The Omega’s entire body was rigid, yet his eyes reflected a startled confusion.

“You... you didn’t hit me back,” Orion said. He pressed himself further against the wall, not in fear, but as if needing the solid support behind him.

“Did you want me to?” Dante took a calculated half-step back, not retreating but giving Orion breathing room.

“I... no. Yes. I don’t know.” Orion’s hands unclenched and clenched again, as if he wasn’t sure what to do with them now. “Everyone always hits back.”

“I’m not everyone,” Dante said simply, dabbing at his lip with the back of his hand. He made no move to close the distance again, watching Orion’s reactions. “And you needed to do that.”

“I needed to—what?” Confusion replaced some of the wariness in Orion’s expression .

“Test me. To see what I’d do when you fought back. Whether I’d revert to Leo’s methods the moment you showed resistance.” Dante’s smile was sharp but not unkind. “Very strategic. I approve.”

Orion stared at him, his eyes wide.

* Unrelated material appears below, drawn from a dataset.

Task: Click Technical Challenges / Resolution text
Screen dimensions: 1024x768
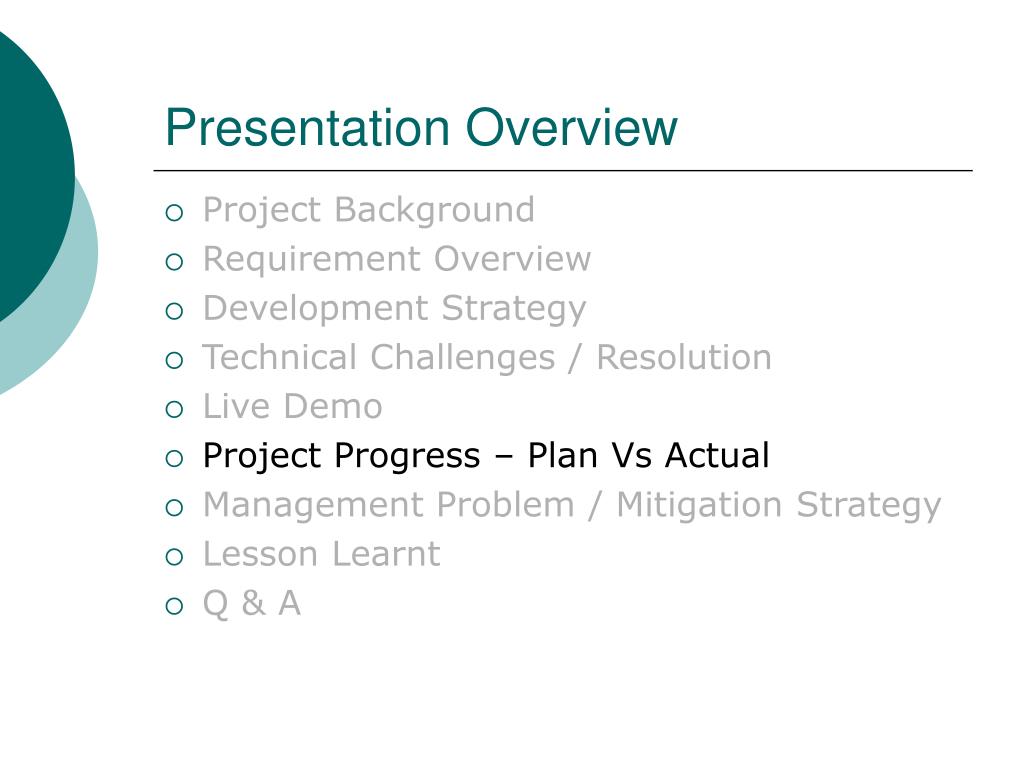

His hands slowly unclenched, and he ran one through his hair in a gesture that seemed unconscious—almost vulnerable. His posture shifted subtly, not in submission exactly, but a recalibration of the power dynamic between them.

When he spoke, his voice was rough with barely contained fury, “Well, at least you’re honest about it.”

The smile that followed was all sharp edges and lethal beauty, and Dante realized with crystalline clarity that he was in far more danger than he’d ever imagined. Not from Orion’s teeth or fists or the possibility of physical violence.

But from the way those amber eyes were looking at him like Dante might be the first person in a year to see him as something other than a problem to be solved.

And from the way that look made him want to throw his entire mission plan out the window, risk Gensyn’s wrath, and potentially compromise months of intelligence work—just to see what happened next.